**WHAT YOU HAVE TO DO**. Print out every entry that follows, exactly as written.

Content starts

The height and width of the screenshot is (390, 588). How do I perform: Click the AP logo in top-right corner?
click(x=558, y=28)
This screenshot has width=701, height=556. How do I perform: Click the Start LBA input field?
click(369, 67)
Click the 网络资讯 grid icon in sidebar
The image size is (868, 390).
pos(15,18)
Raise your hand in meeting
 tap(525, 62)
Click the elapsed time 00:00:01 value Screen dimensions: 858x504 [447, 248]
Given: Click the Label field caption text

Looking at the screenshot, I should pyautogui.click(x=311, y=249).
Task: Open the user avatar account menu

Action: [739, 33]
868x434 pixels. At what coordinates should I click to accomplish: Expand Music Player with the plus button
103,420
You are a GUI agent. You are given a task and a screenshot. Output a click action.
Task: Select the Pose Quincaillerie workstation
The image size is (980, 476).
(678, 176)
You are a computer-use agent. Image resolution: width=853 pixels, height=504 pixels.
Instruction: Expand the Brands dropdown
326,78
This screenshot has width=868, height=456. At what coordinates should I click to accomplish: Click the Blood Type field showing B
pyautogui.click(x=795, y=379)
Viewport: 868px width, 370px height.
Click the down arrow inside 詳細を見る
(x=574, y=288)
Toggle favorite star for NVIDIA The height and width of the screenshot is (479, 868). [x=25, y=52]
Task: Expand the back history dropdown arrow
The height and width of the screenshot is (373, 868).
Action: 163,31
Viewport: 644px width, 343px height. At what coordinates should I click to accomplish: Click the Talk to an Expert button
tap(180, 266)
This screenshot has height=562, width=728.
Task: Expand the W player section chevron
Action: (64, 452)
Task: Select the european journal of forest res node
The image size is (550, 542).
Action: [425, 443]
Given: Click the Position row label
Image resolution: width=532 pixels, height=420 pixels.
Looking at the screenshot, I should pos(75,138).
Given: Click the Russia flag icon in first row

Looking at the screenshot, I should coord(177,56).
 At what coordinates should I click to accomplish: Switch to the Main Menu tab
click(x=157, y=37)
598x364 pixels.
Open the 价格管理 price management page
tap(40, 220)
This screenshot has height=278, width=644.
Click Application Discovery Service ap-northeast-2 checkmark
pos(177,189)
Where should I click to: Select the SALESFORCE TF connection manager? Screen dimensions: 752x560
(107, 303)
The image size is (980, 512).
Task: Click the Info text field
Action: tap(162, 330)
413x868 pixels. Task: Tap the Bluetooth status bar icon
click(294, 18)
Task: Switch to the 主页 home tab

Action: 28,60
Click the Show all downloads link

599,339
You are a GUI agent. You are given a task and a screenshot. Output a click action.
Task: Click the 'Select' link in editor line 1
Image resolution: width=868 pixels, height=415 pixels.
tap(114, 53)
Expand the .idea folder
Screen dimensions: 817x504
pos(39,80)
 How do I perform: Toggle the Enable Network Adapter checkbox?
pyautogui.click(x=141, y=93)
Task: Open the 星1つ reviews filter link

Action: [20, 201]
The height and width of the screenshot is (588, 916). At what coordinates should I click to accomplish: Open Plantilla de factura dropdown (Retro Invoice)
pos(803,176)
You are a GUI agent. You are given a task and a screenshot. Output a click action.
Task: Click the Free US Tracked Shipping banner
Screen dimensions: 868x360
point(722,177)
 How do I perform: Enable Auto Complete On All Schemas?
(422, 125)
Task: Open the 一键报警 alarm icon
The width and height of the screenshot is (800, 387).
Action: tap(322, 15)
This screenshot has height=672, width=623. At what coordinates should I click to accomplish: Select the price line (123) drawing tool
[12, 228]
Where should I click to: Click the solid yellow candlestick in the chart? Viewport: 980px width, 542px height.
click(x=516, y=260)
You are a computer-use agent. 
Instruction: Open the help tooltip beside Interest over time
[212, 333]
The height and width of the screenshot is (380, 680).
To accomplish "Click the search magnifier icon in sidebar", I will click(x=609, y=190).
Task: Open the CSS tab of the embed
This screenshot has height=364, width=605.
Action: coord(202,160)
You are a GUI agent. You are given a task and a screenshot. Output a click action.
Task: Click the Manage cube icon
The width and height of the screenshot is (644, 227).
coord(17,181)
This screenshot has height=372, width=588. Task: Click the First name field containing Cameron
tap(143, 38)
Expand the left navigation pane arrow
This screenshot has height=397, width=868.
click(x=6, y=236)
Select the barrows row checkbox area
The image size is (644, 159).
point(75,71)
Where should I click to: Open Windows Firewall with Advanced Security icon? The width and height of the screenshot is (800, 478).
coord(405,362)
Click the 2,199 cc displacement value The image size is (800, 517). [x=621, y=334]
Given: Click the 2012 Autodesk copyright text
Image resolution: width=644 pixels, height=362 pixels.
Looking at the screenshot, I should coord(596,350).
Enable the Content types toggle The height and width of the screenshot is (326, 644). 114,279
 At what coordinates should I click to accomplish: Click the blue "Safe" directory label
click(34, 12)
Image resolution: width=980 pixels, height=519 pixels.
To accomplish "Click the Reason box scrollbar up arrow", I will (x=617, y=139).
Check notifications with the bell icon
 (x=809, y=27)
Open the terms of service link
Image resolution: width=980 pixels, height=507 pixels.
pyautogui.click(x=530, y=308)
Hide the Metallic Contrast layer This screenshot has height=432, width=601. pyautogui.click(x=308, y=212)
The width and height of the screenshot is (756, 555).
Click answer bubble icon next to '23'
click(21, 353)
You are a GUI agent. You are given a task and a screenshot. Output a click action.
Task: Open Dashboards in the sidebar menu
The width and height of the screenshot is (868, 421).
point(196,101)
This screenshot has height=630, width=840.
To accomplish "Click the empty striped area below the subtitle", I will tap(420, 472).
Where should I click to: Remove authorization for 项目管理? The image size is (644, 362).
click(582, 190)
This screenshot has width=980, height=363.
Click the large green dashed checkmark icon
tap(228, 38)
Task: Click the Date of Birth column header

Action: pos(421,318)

Content ends

**SOLVED EXERCISE**.
The height and width of the screenshot is (390, 588). How do I perform: Click the AP logo in top-right corner?
click(x=558, y=28)
This screenshot has width=701, height=556. How do I perform: Click the Start LBA input field?
click(369, 67)
Click the 网络资讯 grid icon in sidebar
The image size is (868, 390).
pos(15,18)
Raise your hand in meeting
 tap(525, 62)
Click the elapsed time 00:00:01 value Screen dimensions: 858x504 [447, 248]
Given: Click the Label field caption text

Looking at the screenshot, I should pyautogui.click(x=311, y=249).
Task: Open the user avatar account menu

Action: [739, 33]
868x434 pixels. At what coordinates should I click to accomplish: Expand Music Player with the plus button
103,420
You are a GUI agent. You are given a task and a screenshot. Output a click action.
Task: Select the Pose Quincaillerie workstation
The image size is (980, 476).
(678, 176)
You are a computer-use agent. Image resolution: width=853 pixels, height=504 pixels.
Instruction: Expand the Brands dropdown
326,78
This screenshot has width=868, height=456. At what coordinates should I click to accomplish: Click the Blood Type field showing B
pyautogui.click(x=795, y=379)
Viewport: 868px width, 370px height.
Click the down arrow inside 詳細を見る
(x=574, y=288)
Toggle favorite star for NVIDIA The height and width of the screenshot is (479, 868). [x=25, y=52]
Task: Expand the back history dropdown arrow
The height and width of the screenshot is (373, 868).
Action: 163,31
Viewport: 644px width, 343px height. At what coordinates should I click to accomplish: Click the Talk to an Expert button
tap(180, 266)
This screenshot has height=562, width=728.
Task: Expand the W player section chevron
Action: (64, 452)
Task: Select the european journal of forest res node
The image size is (550, 542).
Action: [425, 443]
Given: Click the Position row label
Image resolution: width=532 pixels, height=420 pixels.
Looking at the screenshot, I should pos(75,138).
Given: Click the Russia flag icon in first row

Looking at the screenshot, I should coord(177,56).
 At what coordinates should I click to accomplish: Switch to the Main Menu tab
click(x=157, y=37)
598x364 pixels.
Open the 价格管理 price management page
tap(40, 220)
This screenshot has height=278, width=644.
Click Application Discovery Service ap-northeast-2 checkmark
pos(177,189)
Where should I click to: Select the SALESFORCE TF connection manager? Screen dimensions: 752x560
(107, 303)
The image size is (980, 512).
Task: Click the Info text field
Action: tap(162, 330)
413x868 pixels. Task: Tap the Bluetooth status bar icon
click(294, 18)
Task: Switch to the 主页 home tab

Action: 28,60
Click the Show all downloads link

599,339
You are a GUI agent. You are given a task and a screenshot. Output a click action.
Task: Click the 'Select' link in editor line 1
Image resolution: width=868 pixels, height=415 pixels.
tap(114, 53)
Expand the .idea folder
Screen dimensions: 817x504
pos(39,80)
 How do I perform: Toggle the Enable Network Adapter checkbox?
pyautogui.click(x=141, y=93)
Task: Open the 星1つ reviews filter link

Action: [20, 201]
The height and width of the screenshot is (588, 916). At what coordinates should I click to accomplish: Open Plantilla de factura dropdown (Retro Invoice)
pos(803,176)
You are a GUI agent. You are given a task and a screenshot. Output a click action.
Task: Click the Free US Tracked Shipping banner
Screen dimensions: 868x360
point(722,177)
 How do I perform: Enable Auto Complete On All Schemas?
(422, 125)
Task: Open the 一键报警 alarm icon
The width and height of the screenshot is (800, 387).
Action: tap(322, 15)
This screenshot has height=672, width=623. At what coordinates should I click to accomplish: Select the price line (123) drawing tool
[12, 228]
Where should I click to: Click the solid yellow candlestick in the chart? Viewport: 980px width, 542px height.
click(x=516, y=260)
You are a computer-use agent. 
Instruction: Open the help tooltip beside Interest over time
[212, 333]
The height and width of the screenshot is (380, 680).
To accomplish "Click the search magnifier icon in sidebar", I will click(x=609, y=190).
Task: Open the CSS tab of the embed
This screenshot has height=364, width=605.
Action: coord(202,160)
You are a GUI agent. You are given a task and a screenshot. Output a click action.
Task: Click the Manage cube icon
The width and height of the screenshot is (644, 227).
coord(17,181)
This screenshot has height=372, width=588. Task: Click the First name field containing Cameron
tap(143, 38)
Expand the left navigation pane arrow
This screenshot has height=397, width=868.
click(x=6, y=236)
Select the barrows row checkbox area
The image size is (644, 159).
point(75,71)
Where should I click to: Open Windows Firewall with Advanced Security icon? The width and height of the screenshot is (800, 478).
coord(405,362)
Click the 2,199 cc displacement value The image size is (800, 517). [x=621, y=334]
Given: Click the 2012 Autodesk copyright text
Image resolution: width=644 pixels, height=362 pixels.
Looking at the screenshot, I should coord(596,350).
Enable the Content types toggle The height and width of the screenshot is (326, 644). 114,279
 At what coordinates should I click to accomplish: Click the blue "Safe" directory label
click(34, 12)
Image resolution: width=980 pixels, height=519 pixels.
To accomplish "Click the Reason box scrollbar up arrow", I will (x=617, y=139).
Check notifications with the bell icon
 (x=809, y=27)
Open the terms of service link
Image resolution: width=980 pixels, height=507 pixels.
pyautogui.click(x=530, y=308)
Hide the Metallic Contrast layer This screenshot has height=432, width=601. pyautogui.click(x=308, y=212)
The width and height of the screenshot is (756, 555).
Click answer bubble icon next to '23'
click(21, 353)
You are a GUI agent. You are given a task and a screenshot. Output a click action.
Task: Open Dashboards in the sidebar menu
The width and height of the screenshot is (868, 421).
point(196,101)
This screenshot has height=630, width=840.
To accomplish "Click the empty striped area below the subtitle", I will tap(420, 472).
Where should I click to: Remove authorization for 项目管理? The image size is (644, 362).
click(582, 190)
This screenshot has width=980, height=363.
Click the large green dashed checkmark icon
tap(228, 38)
Task: Click the Date of Birth column header

Action: pos(421,318)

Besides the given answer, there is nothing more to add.